___ Data entries ___

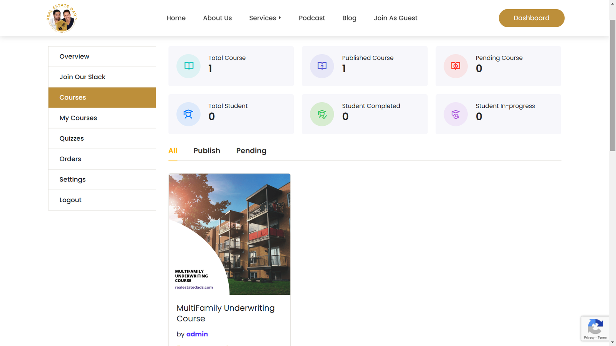Click the reCAPTCHA badge icon

595,328
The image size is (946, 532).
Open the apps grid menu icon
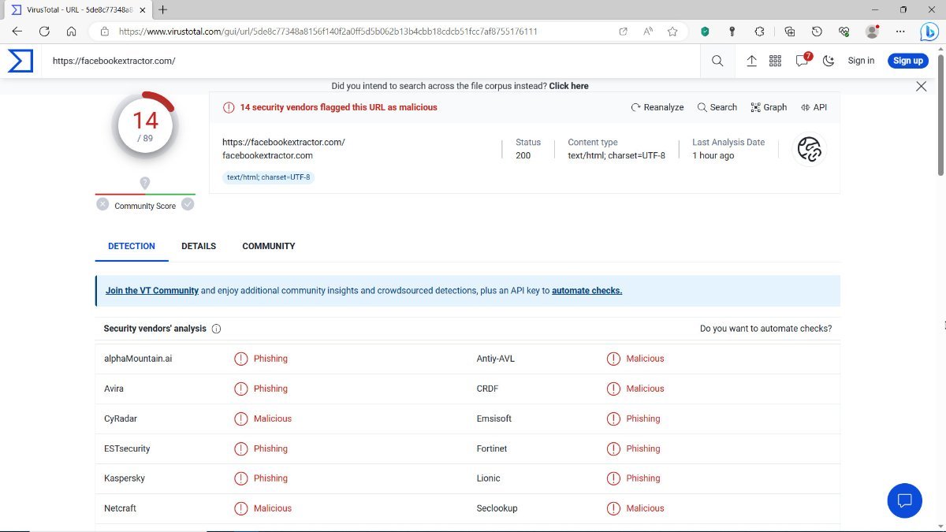775,61
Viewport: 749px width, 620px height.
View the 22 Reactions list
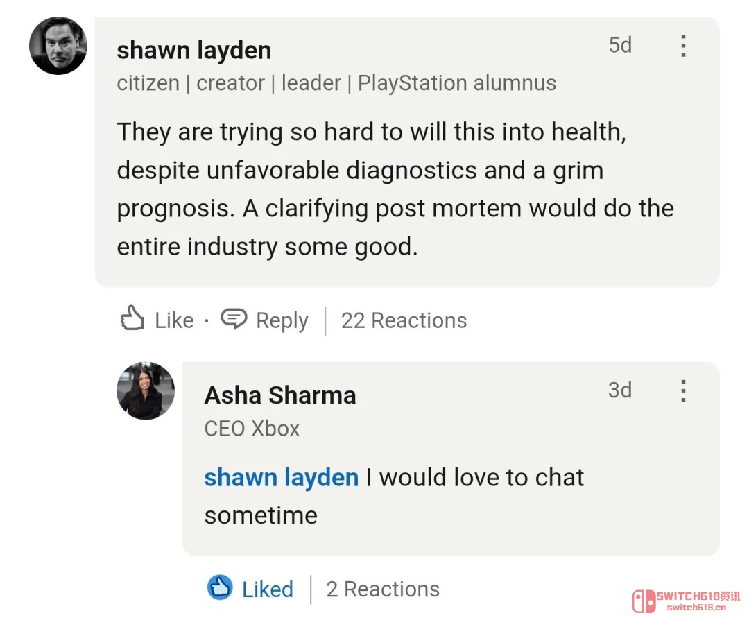coord(404,320)
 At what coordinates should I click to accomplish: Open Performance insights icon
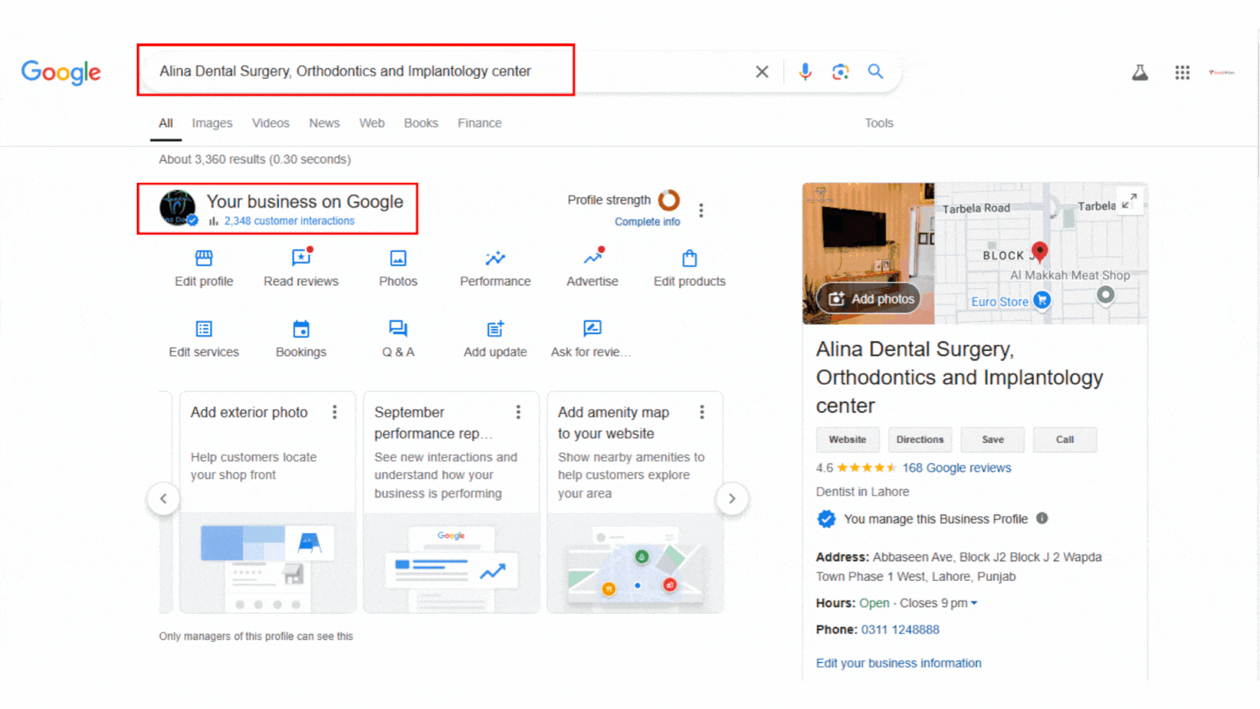[x=495, y=258]
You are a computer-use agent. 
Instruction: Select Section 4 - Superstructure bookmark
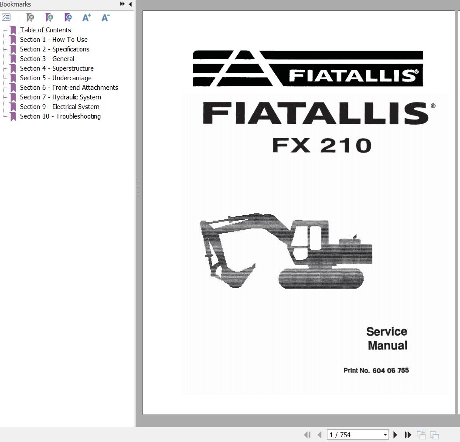57,68
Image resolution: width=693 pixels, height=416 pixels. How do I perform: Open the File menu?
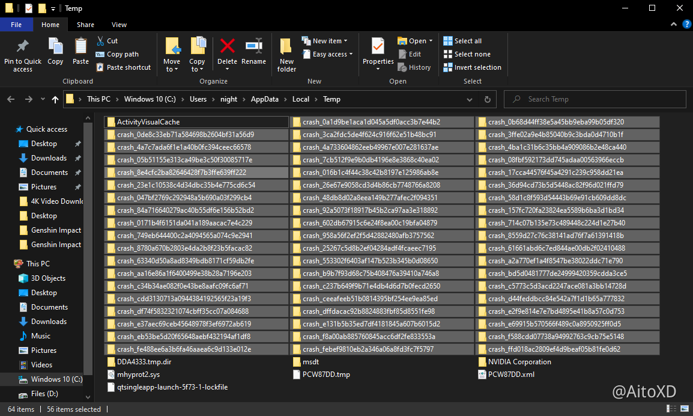(17, 24)
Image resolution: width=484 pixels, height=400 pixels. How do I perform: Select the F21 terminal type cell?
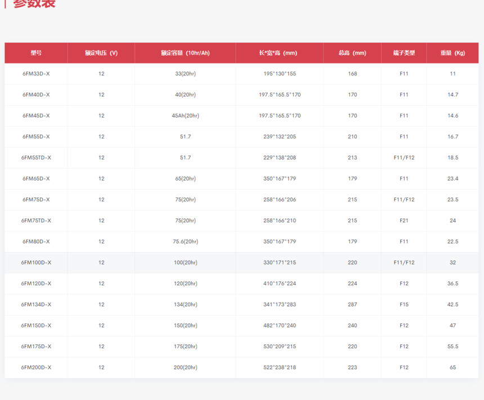pos(404,221)
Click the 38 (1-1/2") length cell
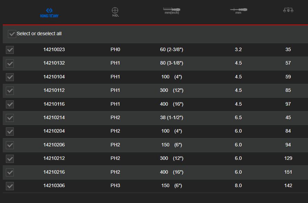 click(172, 117)
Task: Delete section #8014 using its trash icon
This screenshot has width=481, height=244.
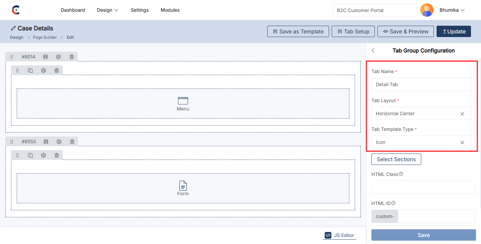Action: coord(71,57)
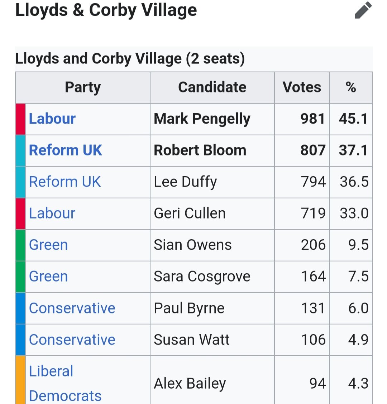Click the teal Reform UK swatch beside Robert Bloom
Screen dimensions: 387x404
coord(21,150)
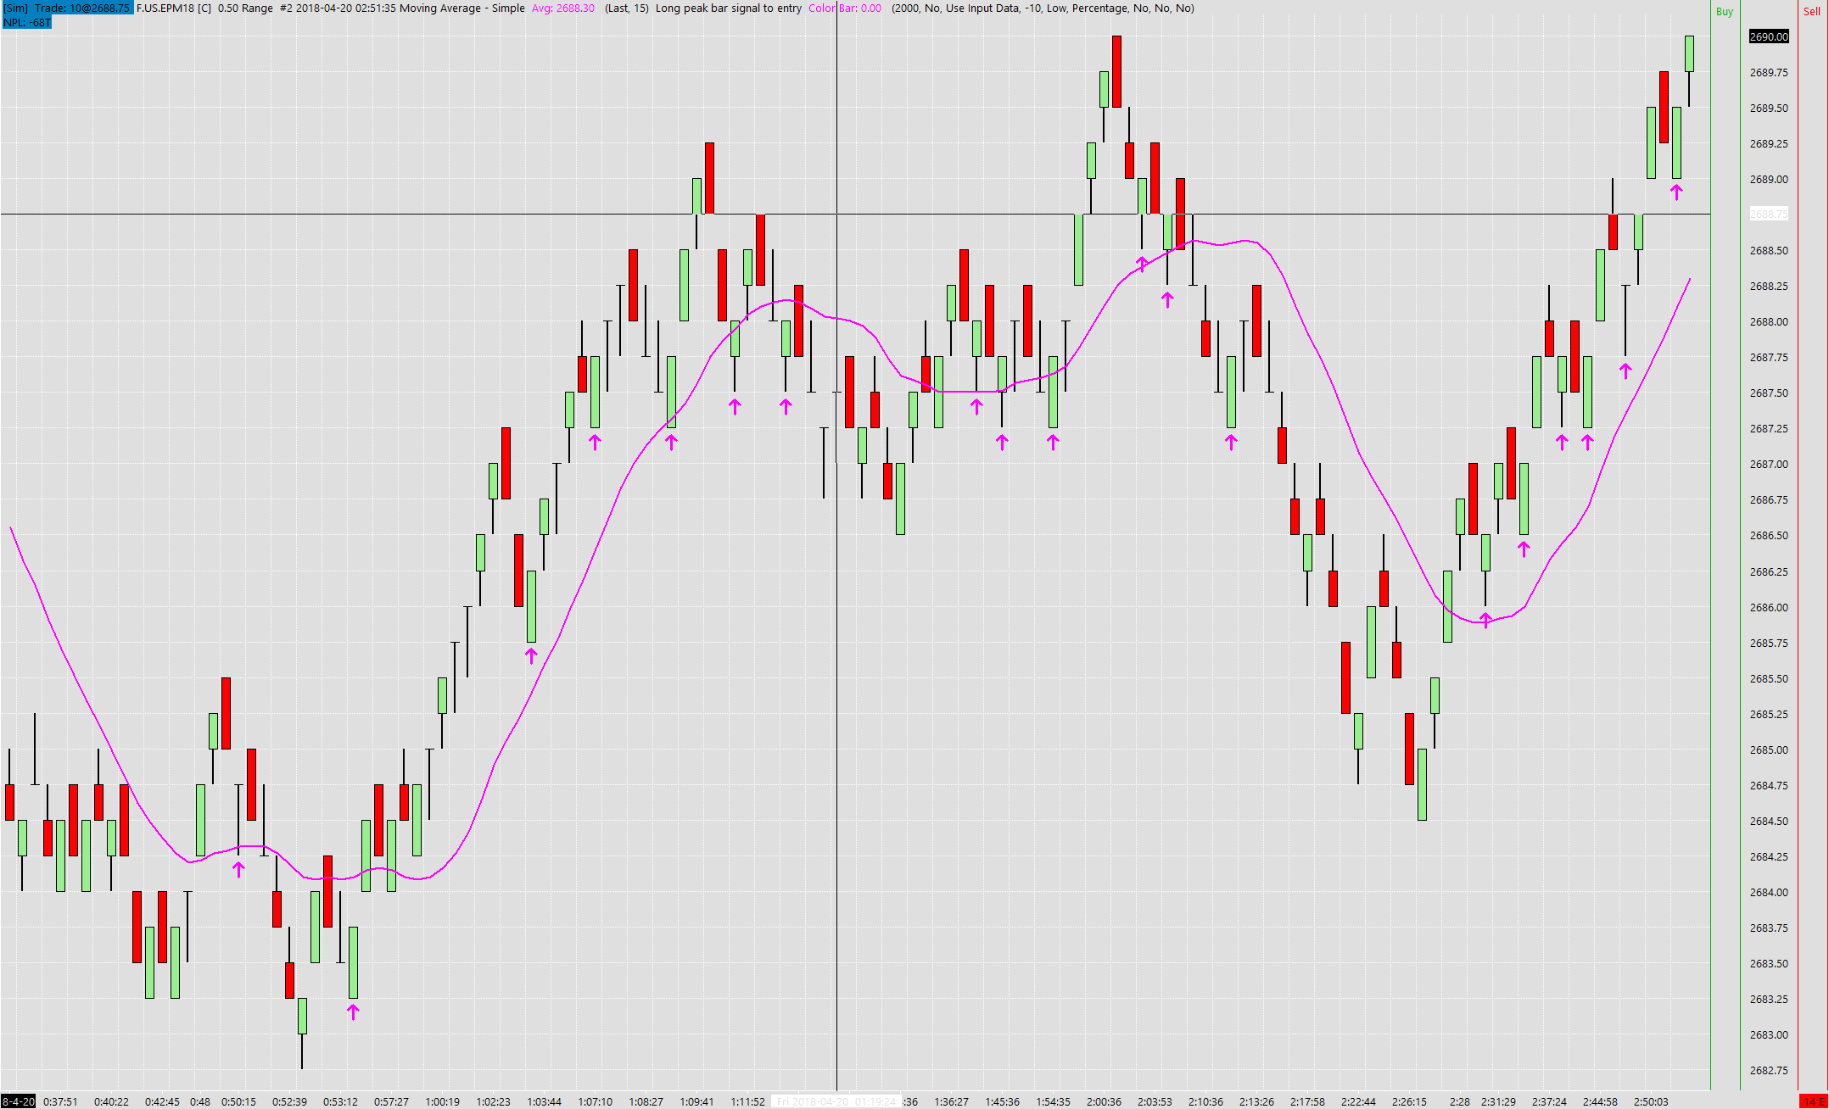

___

Requirements
Can you copy out every line of the listing above verbatim, leaving out the pictures?

Output of the task
Click the reCAPTCHA badge icon

595,328
The image size is (946, 532).
Open the apps grid menu icon
775,61
Viewport: 749px width, 620px height.
View the 22 Reactions list
coord(404,320)
 At what coordinates should I click to accomplish: Open Performance insights icon
[x=495, y=258]
You are a computer-use agent. 
Instruction: Select Section 4 - Superstructure bookmark
57,68
Image resolution: width=693 pixels, height=416 pixels. How do I perform: Open the File menu?
(17, 24)
Image resolution: width=484 pixels, height=400 pixels. How do I perform: Select the F21 terminal type cell?
pos(404,221)
Click the 38 (1-1/2") length cell
 click(172, 117)
Task: Delete section #8014 using its trash icon
This screenshot has width=481, height=244.
Action: coord(71,57)
Click the teal Reform UK swatch beside Robert Bloom
Screen dimensions: 387x404
coord(21,150)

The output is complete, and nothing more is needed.